How to determine the number of layers and nodes of a neural network

Rules? As many as you want and none. Here is an excerpt from the Neural Network FAQ which is a good page to consult for basic questions:

  1. A: How many hidden units should I use? ==========================================

    There is no way to determine a good network topology just from the number of inputs and outputs. It depends critically on the number of training examples and the complexity of the classification you are trying to learn. There are problems with one input and one output that require millions of hidden units, and problems with a million inputs and a million outputs that require only one hidden unit, or none at all.
    Some books and articles offer "rules of thumb" for choosing a topopology -- Ninputs plus Noutputs dividied by two, maybe with a square root in there somewhere -- but such rules are total garbage. Other rules relate to the number of examples available: Use at most so many hidden units that the number of weights in the network times 10 is smaller than the number of examples. Such rules are only concerned with overfitting and are unreliable as well.

In your case, however, one can definitely say that the network is much too complex (even if you applied strong regularization). Why so many hidden layers? Start with one hidden layer -- despite the deep learning euphoria -- and with a minimum of hidden nodes. Increase the hidden nodes number until you get a good performance. Only if not I would add further layers. Further, use cross validation and appropriate regularization.


As they said, there is no "magic" rule to calculate the number of hidden layers and nodes of Neural Network, but there are some tips or recomendations that can helps you to find the best ones.

The number of hidden nodes is based on a relationship between:

  • Number of input and output nodes
  • Amount of training data available
  • Complexity of the function that is trying to be learned
  • The training algorithm

To minimize the error and have a trained network that generalizes well, you need to pick an optimal number of hidden layers, as well as nodes in each hidden layer.

  • Too few nodes will lead to high error for your system as the predictive factors might be too complex for a small number of nodes to capture

  • Too many nodes will overfit to your training data and not generalize well

You could find some general advices on this page:

Section - How many hidden units should I use?

If your data is linearly separable then you don't need any hidden layers at all. Otherwise there is a consensus on the performance difference from adding additional hidden layers: the situations in which performance improves with a second (or third, etc.) hidden layer are very small. Therefore, one hidden layer is sufficient for the large majority of problems.

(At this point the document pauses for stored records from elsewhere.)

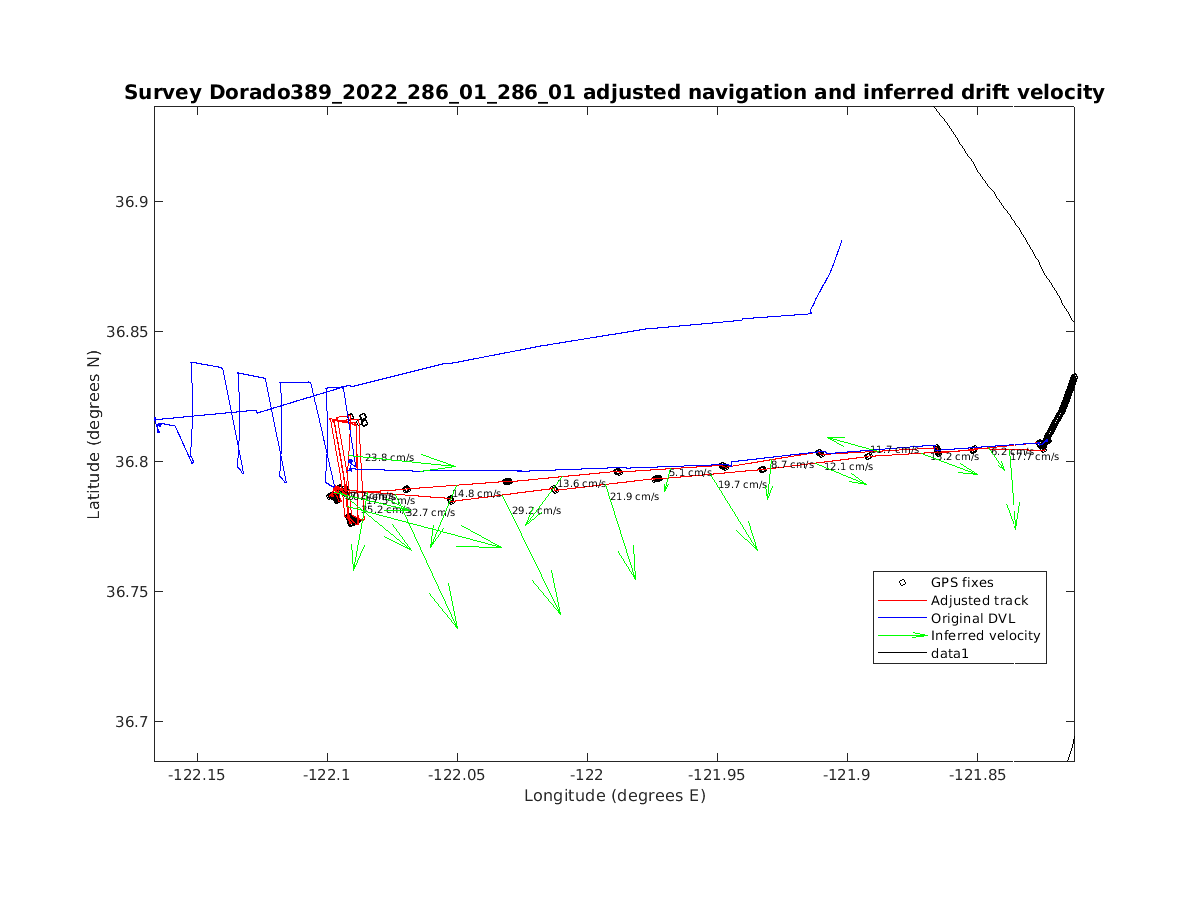Viewport: 1188px width, 900px height.
Task: Pick the 19.7 cm/s drift label
Action: 742,485
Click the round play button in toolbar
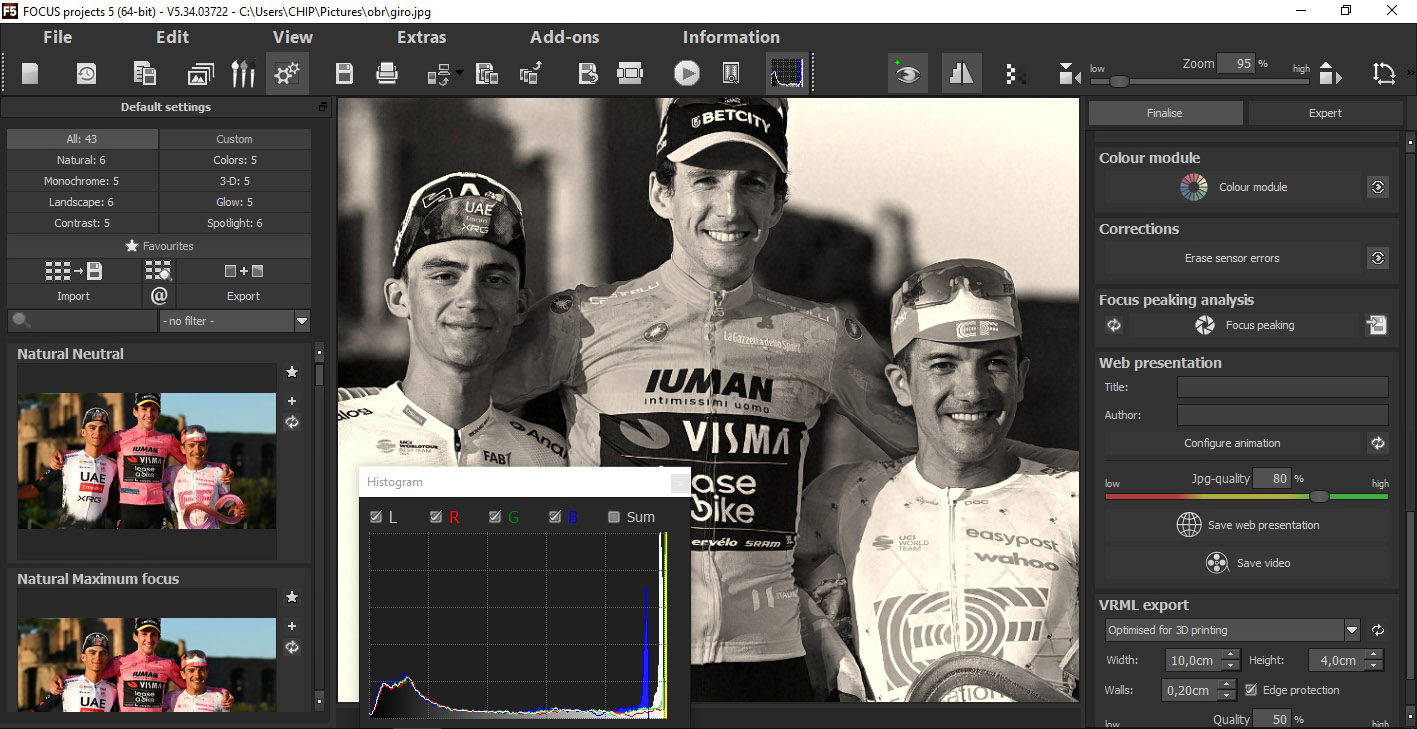This screenshot has height=729, width=1417. pyautogui.click(x=686, y=73)
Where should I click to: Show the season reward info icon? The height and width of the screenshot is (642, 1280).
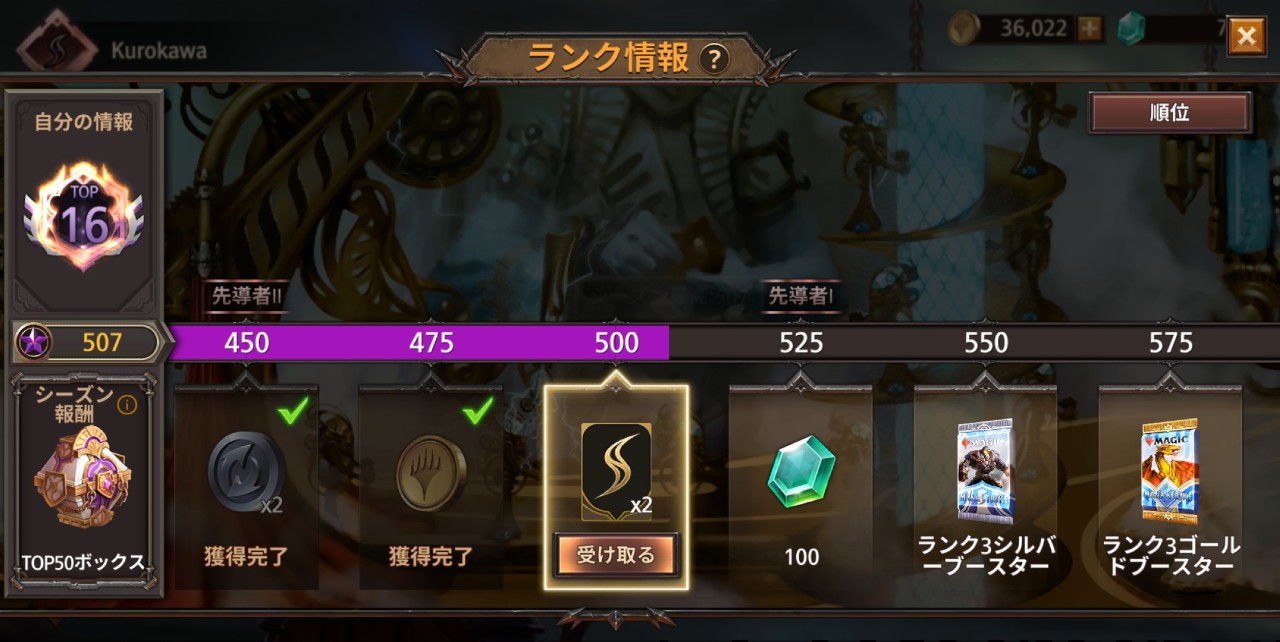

There are some empirically-derived rules-of-thumb, of these, the most commonly relied on is 'the optimal size of the hidden layer is usually between the size of the input and size of the output layers'.

In sum, for most problems, one could probably get decent performance by setting the hidden layer configuration using just two rules:

  • The number of hidden layers equals one
  • The number of neurons in that layer is the mean of the neurons in the input and output layers.

Layers

As Yoshua Bengio, Head of Montreal Institute for Learning Algorithms remarks:

"Very simple. Just keep adding layers until the test error does not improve anymore."

A method recommended by Geoff Hinton is to add layers until you start to overfit your training set. Then you add dropout or another regularization method.

Nodes

For your task:

  • Input layer should contain 387 nodes for each of the features.
  • Output layer should contain 3 nodes for each class.
  • Hidden layers I find gradually decreasing the number with neurons within each layer works quite well (this list of tips and tricks agrees with this when creating autoencoders for compression tasks). Perhaps try 200 in first hidden layer and 100 in the second; again it's a hyper-parameter to be optimised and is very dependent on dataset size.